GIVEN TASK:
Reproduce everything from the line containing "You are a GUI" down to the end of the records, with the pictures left out.

DATA SUPPLIED:
BEGIN
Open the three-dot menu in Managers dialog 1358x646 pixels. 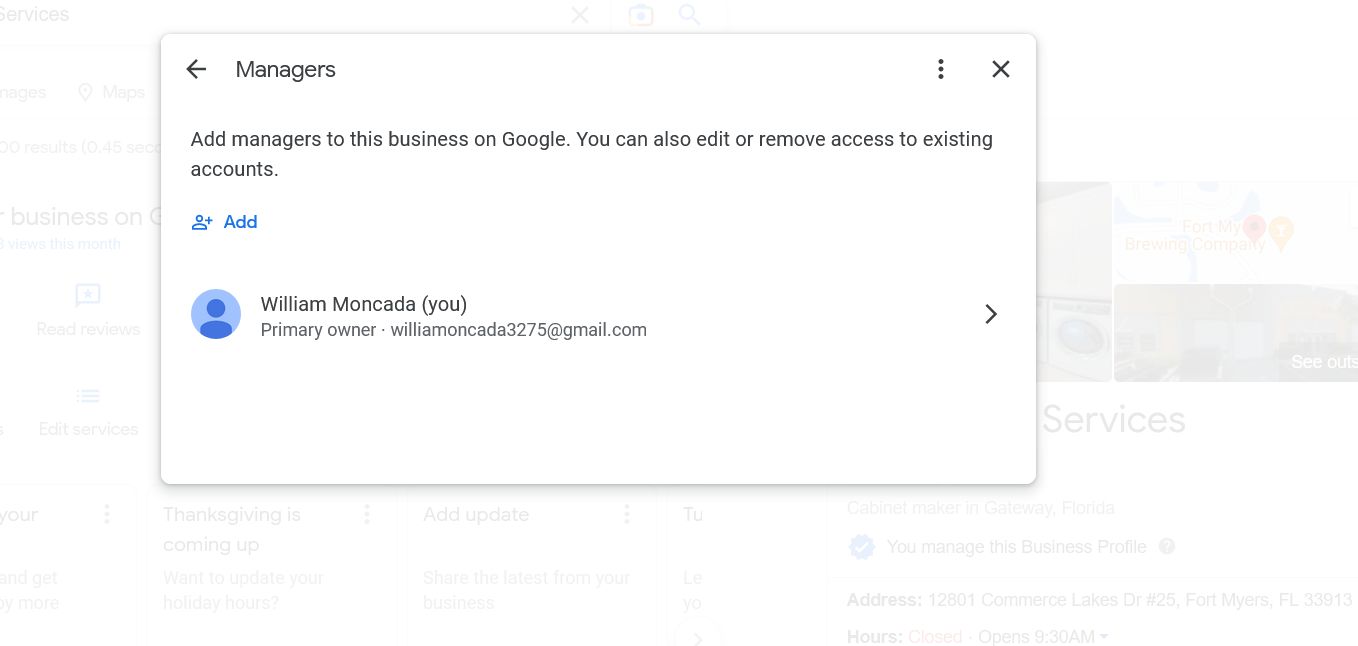point(940,69)
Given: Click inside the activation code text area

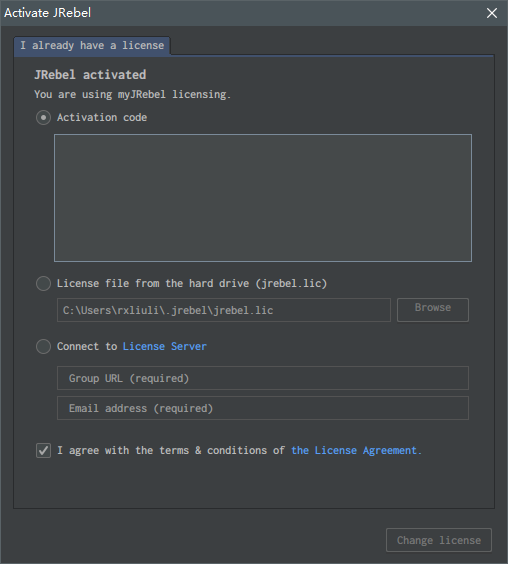Looking at the screenshot, I should coord(263,198).
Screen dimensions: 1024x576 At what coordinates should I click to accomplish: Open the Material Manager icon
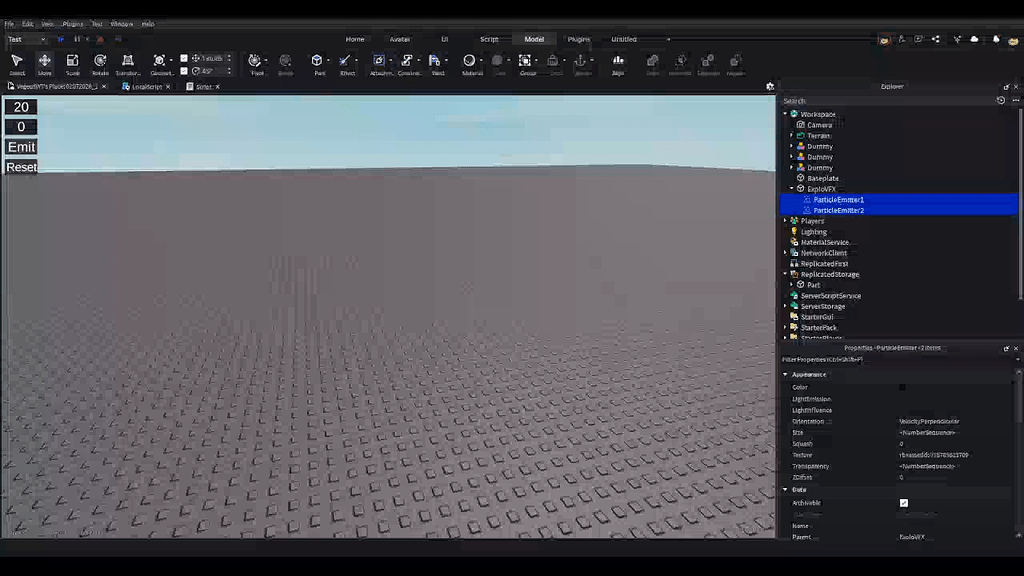(469, 61)
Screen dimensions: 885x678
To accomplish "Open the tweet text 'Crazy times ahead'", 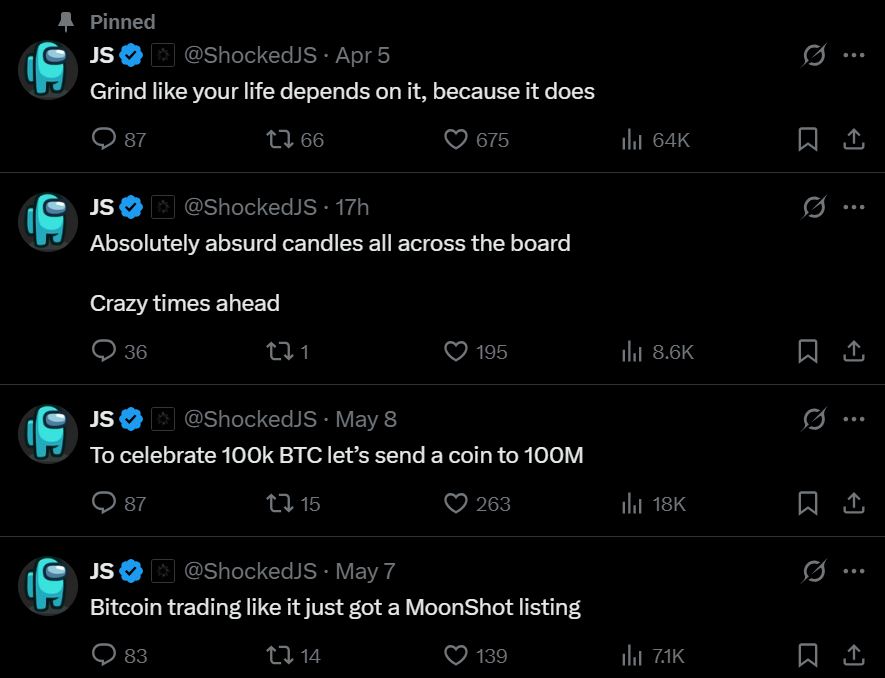I will pyautogui.click(x=185, y=303).
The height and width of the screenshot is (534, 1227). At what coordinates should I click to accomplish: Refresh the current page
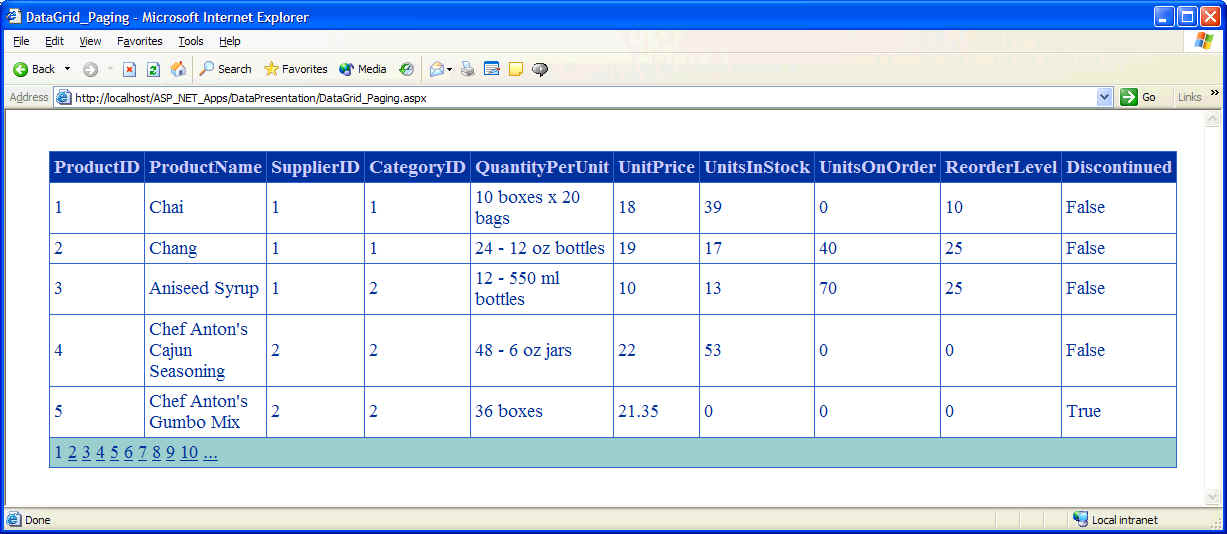click(153, 69)
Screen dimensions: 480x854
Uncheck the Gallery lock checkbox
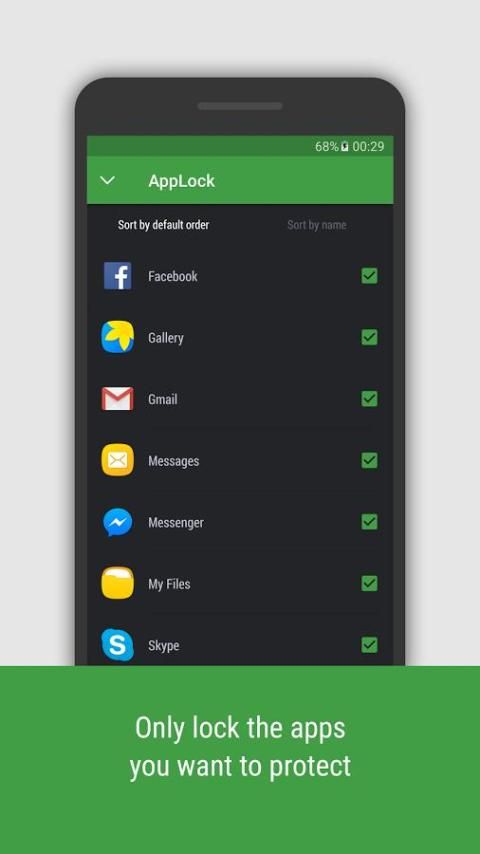pyautogui.click(x=369, y=337)
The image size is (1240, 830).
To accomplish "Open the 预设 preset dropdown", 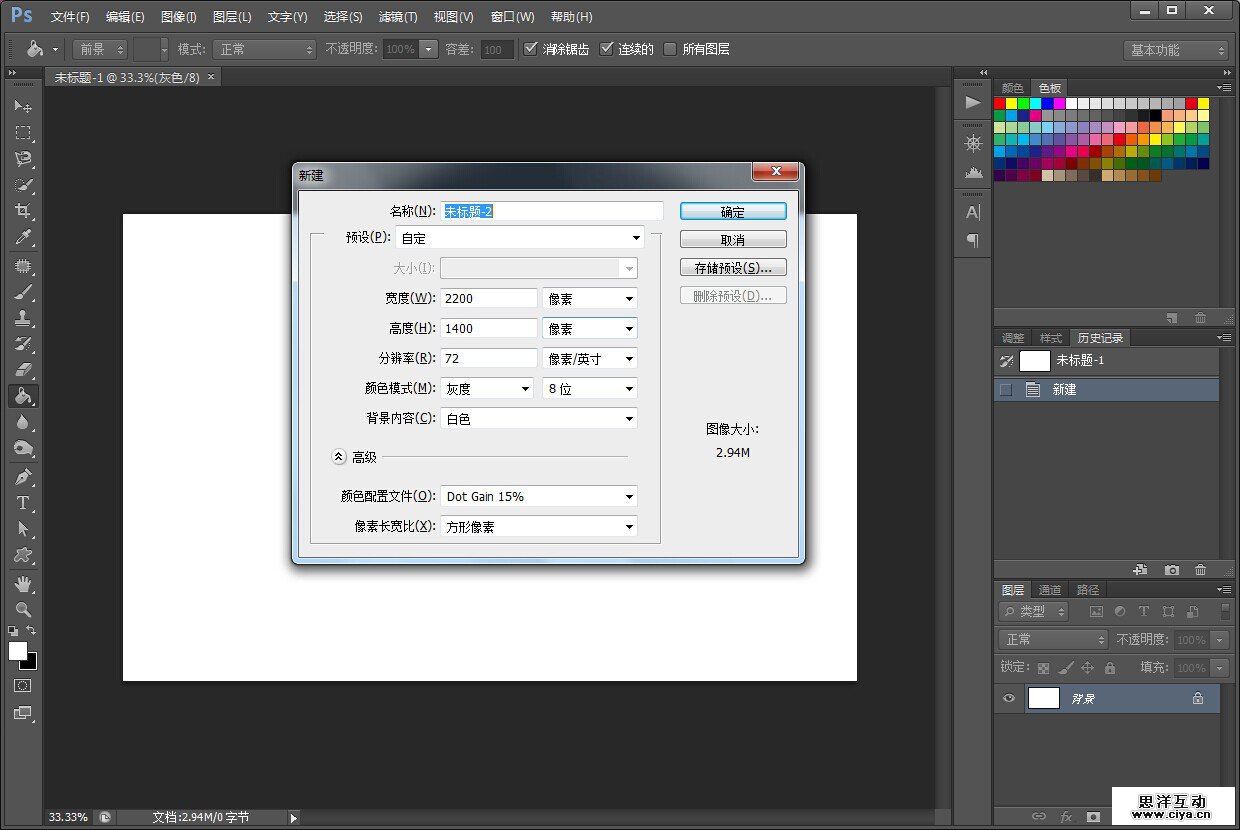I will coord(520,238).
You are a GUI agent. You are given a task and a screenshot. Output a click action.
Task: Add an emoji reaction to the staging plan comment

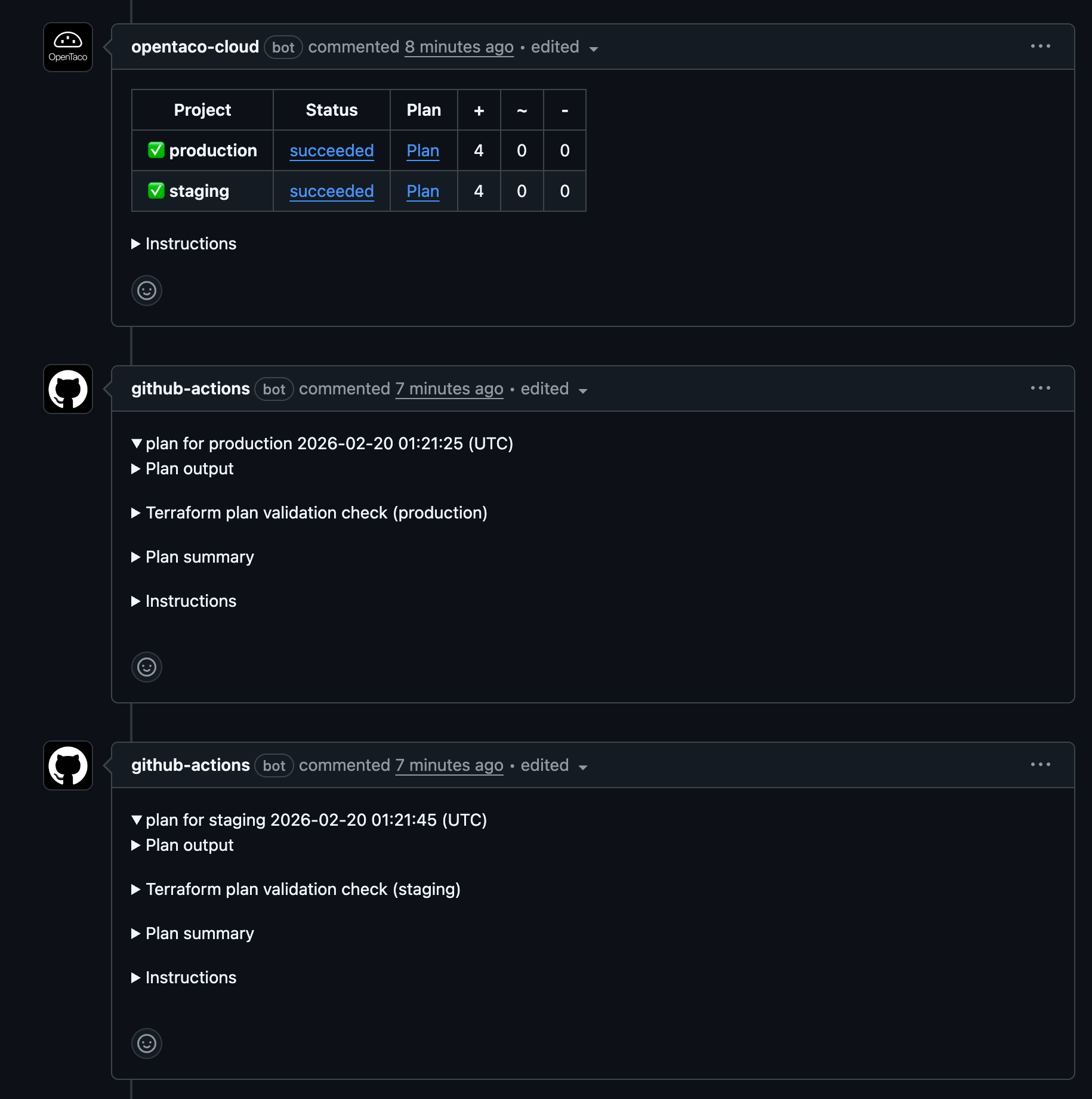point(146,1044)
END
ANSWER FOR THIS EXERCISE:
You are a GUI agent. You are given a task and a screenshot. Output a click action.
Task: Add an emoji reaction to the staging plan comment

point(146,1044)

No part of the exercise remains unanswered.